What you need to do:
**A)** In the PyMuPDF thread, which method does the asker say can be used to extract a tuple of the words on a page?
**B)** The solution in the PyMuPDF thread quotes a short list of things PyMuPDF can do. List every item in that list.
**C)** Write out part of the PyMuPDF thread word for word. Begin at the words "I have seen" and stop after "portions of them.".

Document segment:

====================

Search code examples
pythonpdfhighlightpymupdf

Use PyMuPDF to bold parts of text


I am trying to use PyMuPDF to bold portions of each word in a PDF file.

So, for example, a file with the string "There are many pies" will result in "There are many pies"

I have seen that you can use Page.get_textpage().extractWORDS() to sort of extract a tuple of the various words. However, I'm not sure exactly how to bold portions of them.

I had thought maybe you could erase them and then re-write them, but I'm not sure if PyMuPDF can erase words.


Solution

  • It looks like PyMuPDF does not allow the deleting of text, like you noted:

    In a nutshell, this is what you can do with PyMuPDF:

    • Modify page rotation and the visible part (“cropbox”) of the page.
    • Insert images, other PDF pages, text and simple geometrical objects.
    • Add annotations and form fields.

====================

Extracted records:
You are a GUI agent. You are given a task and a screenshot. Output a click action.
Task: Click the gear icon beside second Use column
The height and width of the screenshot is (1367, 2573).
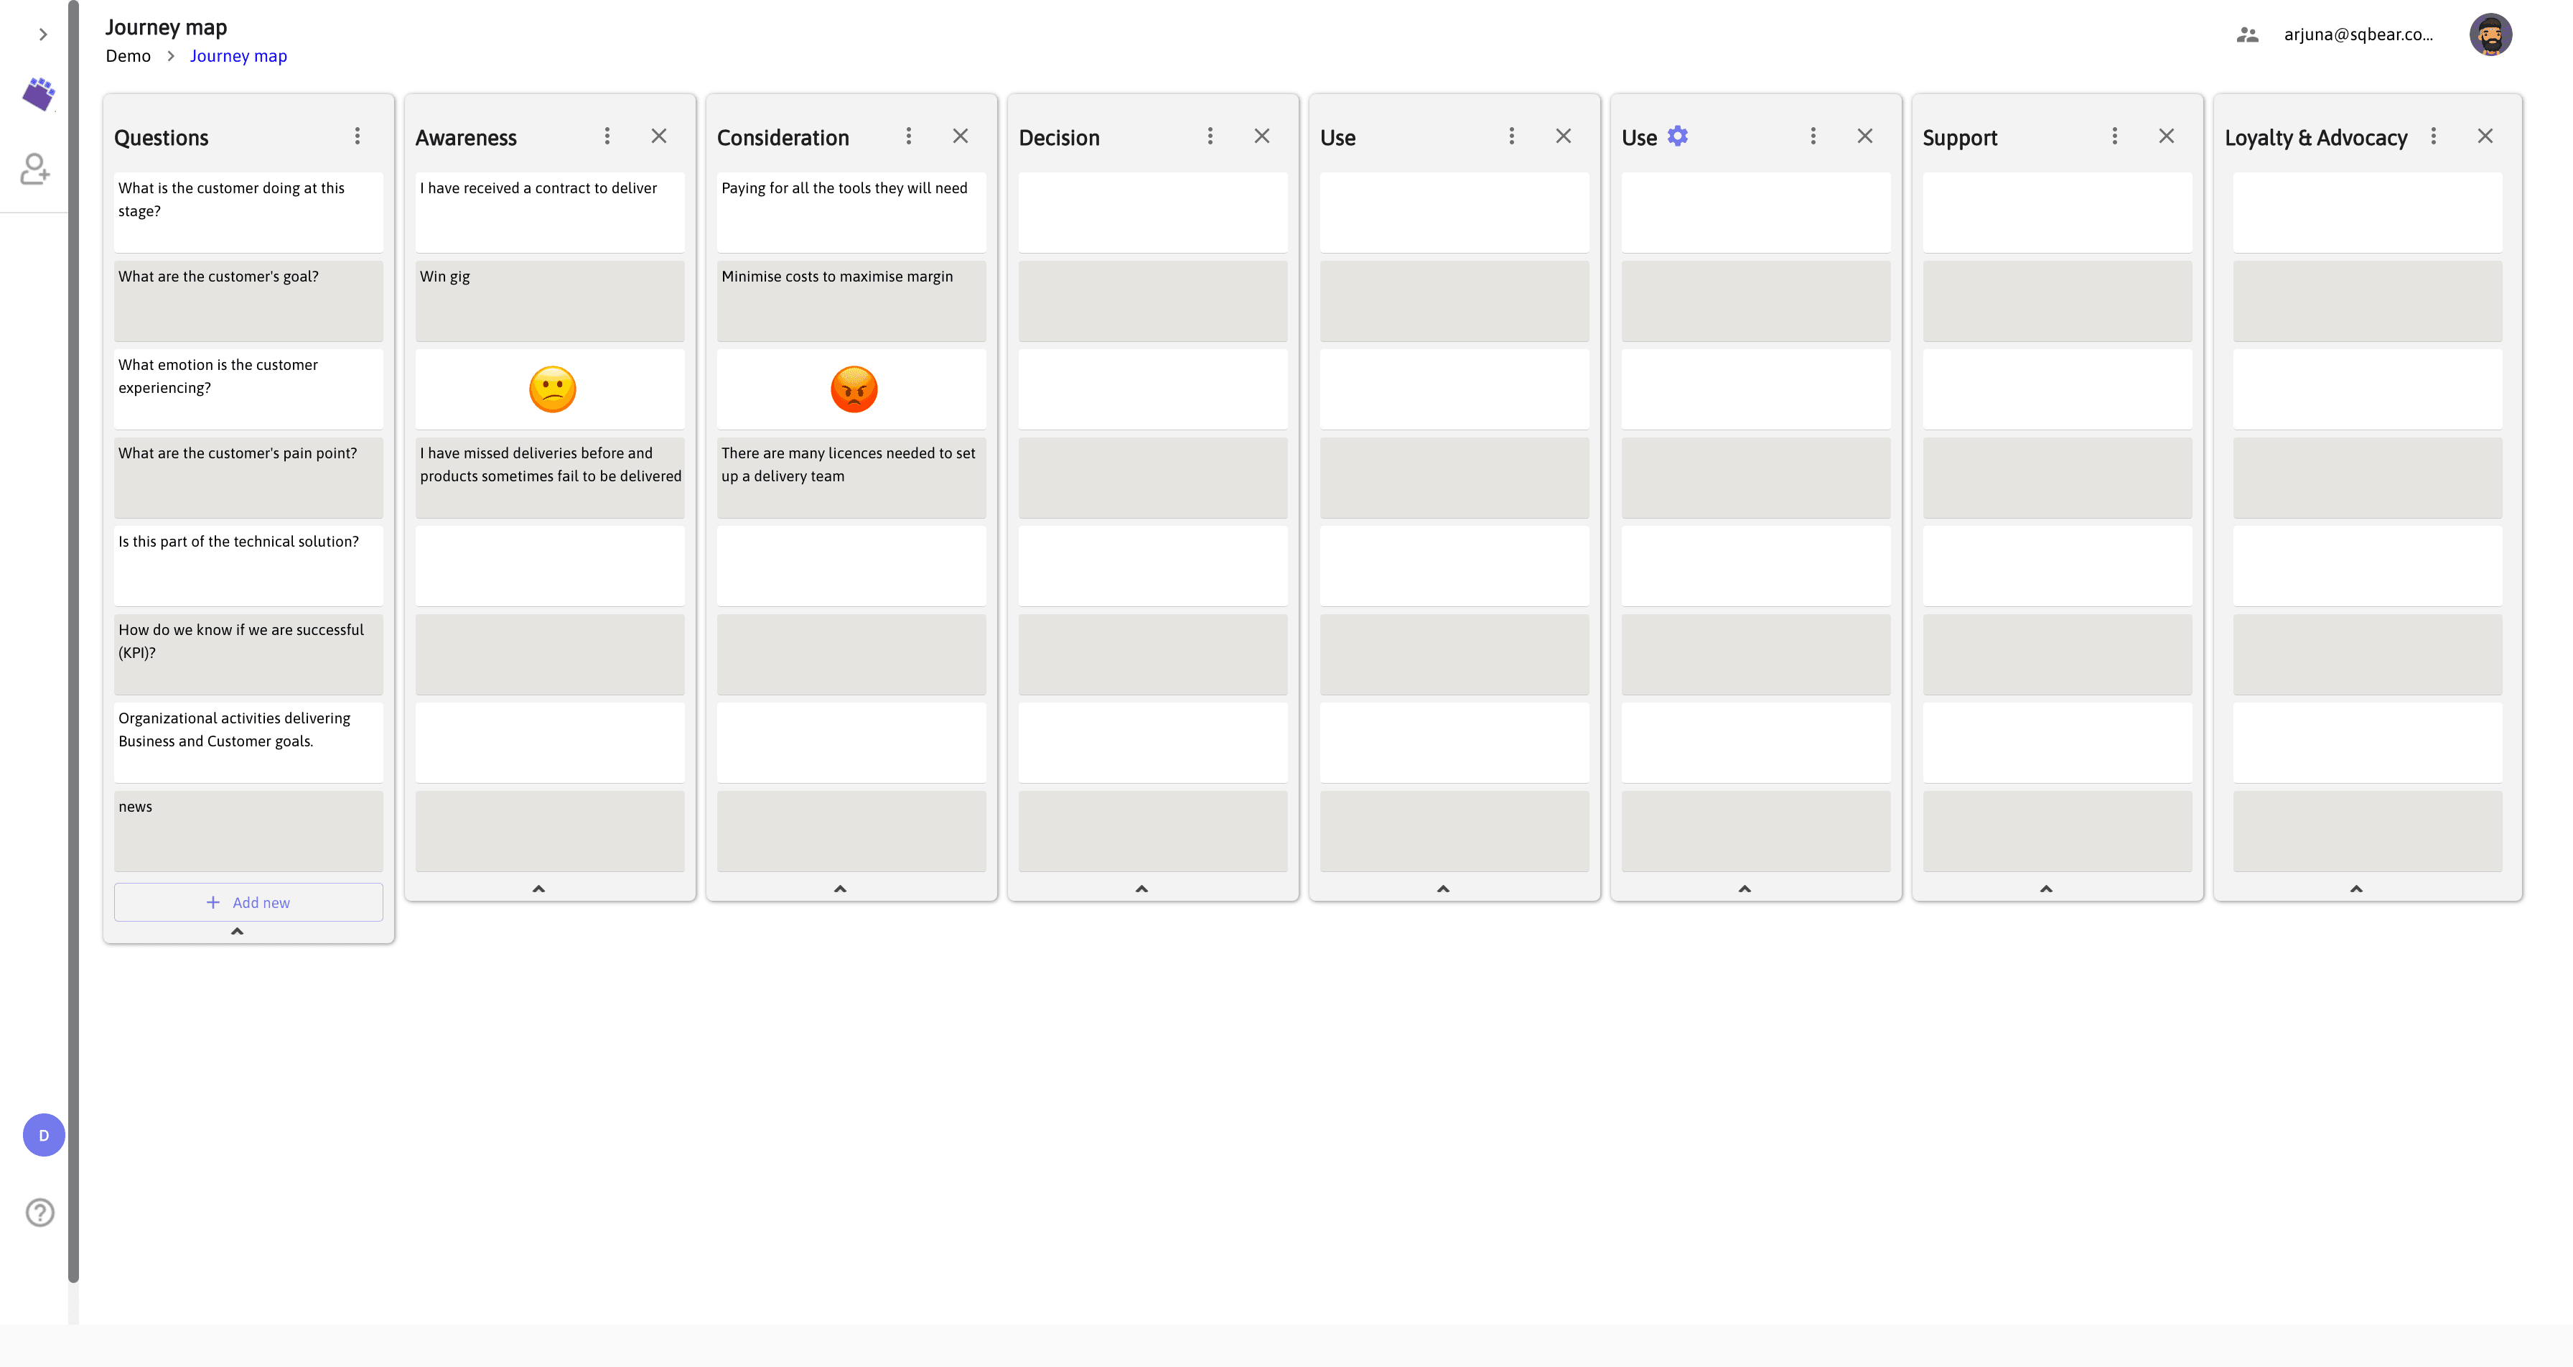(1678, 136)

====================

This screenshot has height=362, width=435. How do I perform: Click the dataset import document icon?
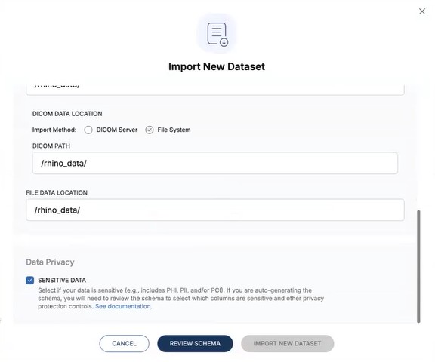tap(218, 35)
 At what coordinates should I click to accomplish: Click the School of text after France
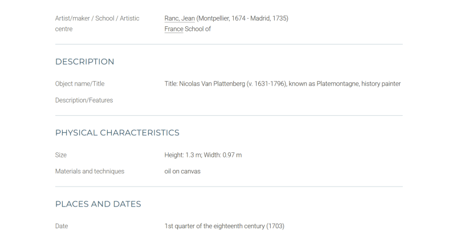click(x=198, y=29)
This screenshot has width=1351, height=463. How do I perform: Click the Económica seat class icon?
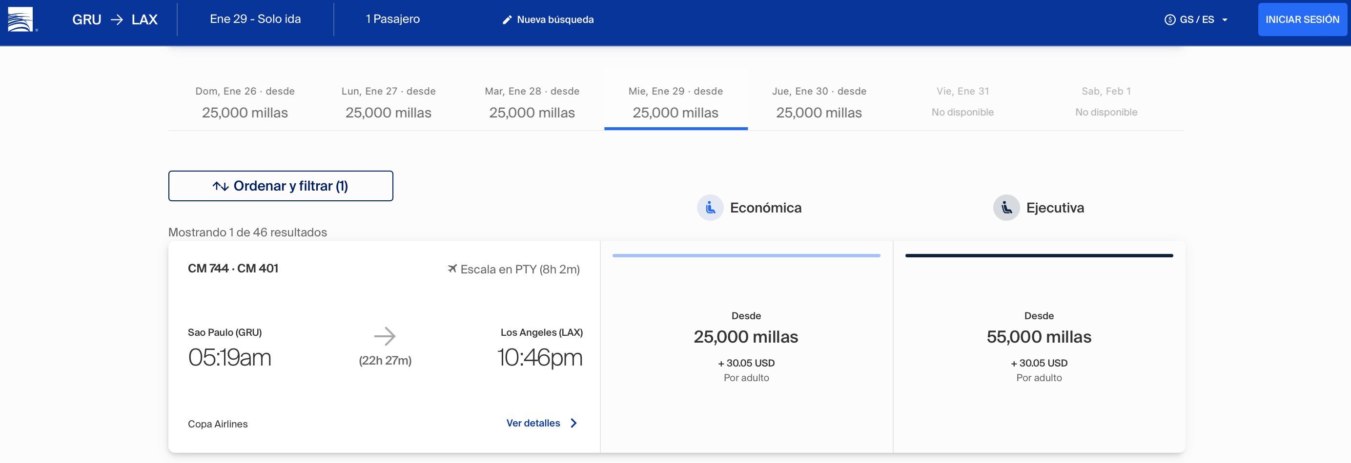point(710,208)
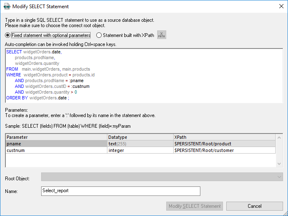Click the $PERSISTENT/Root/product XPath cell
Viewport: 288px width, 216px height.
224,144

====================

Solution list:
**A)** Page.get_textpage().extractWORDS()

**B)**
- Modify page rotation and the visible part (“cropbox”) of the page.
- Insert images, other PDF pages, text and simple geometrical objects.
- Add annotations and form fields.

**C)**
I have seen that you can use Page.get_textpage().extractWORDS() to sort of extract a tuple of the various words. However, I'm not sure exactly how to bold portions of them.